No need for complex use of LLM, expensive calls, or strange JSON structuring. Just a regular old very simple python application with a desktop or webapp UI will easily do the trick. Plus you can integrate with existing databases/applications if desired to pipeline things.

And the LLM can help you program it!

Thanks, this is great input. Unfortunately we have use cases – like an inbound email – where we cannot be interacting with the user via UI widgets. But your points are very interesting and useful. Thanks!!

Right, but your dispatch would handle the inbound email. Thus the “user” is the dispatch/agent, not the client.
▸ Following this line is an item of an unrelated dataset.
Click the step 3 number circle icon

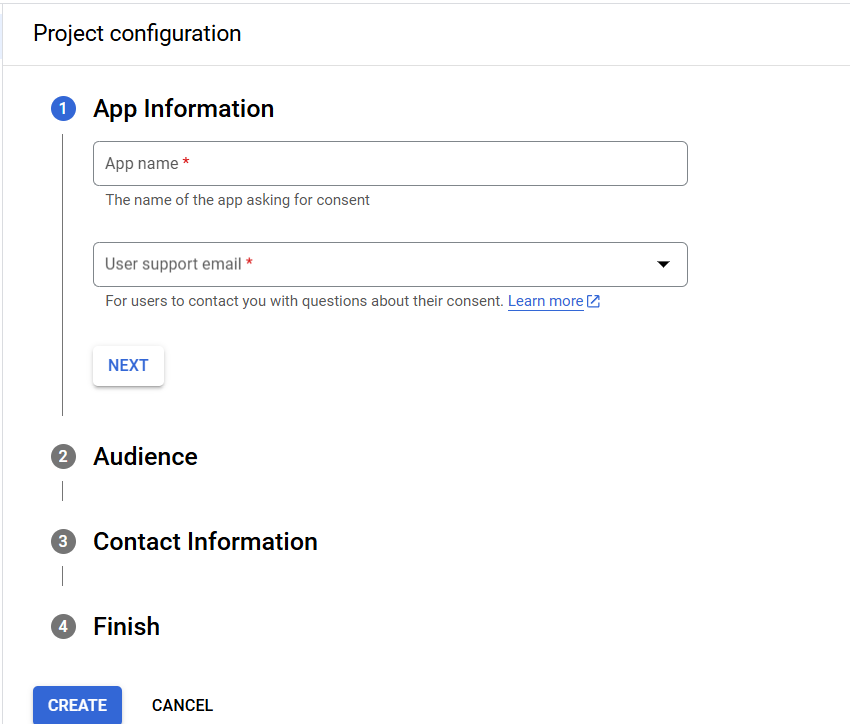(63, 541)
The max enum possible is 500, btw.

It would take a good AI model to weight them all fairly against the input.

You might even go to extreme lengths - ensure each without leading space is one token and that each has similar semantic quality.

While not an exact equation, you would expect your logits to lose 6 dB of noise margin for every doubling of your possible categories.

So “more buckets” = “more noise” = “more error”.

You can thank Claude Shannon for this.

I think information theory breaks down a bit when your classifier is writing to itself, “My task is to use JSON output to produce a classification that will be used for a web site, powering its searching and tagging features. The user message, which is an automated input, has provided an article about computer science, particularly in the field of digital signals, focusing on the work of Claude Shannon. Let me get to work on this…”

The classifier with 6 dB of loss per doubling is a not open ended.

But if you run open-ended, expect tons of output variation – which begs for a follow on close-ended classifier to lock it down to static buckets.

At some point you need to form equivalence classes on whatever output.

I appreciate all this very informative input. Thank you, all!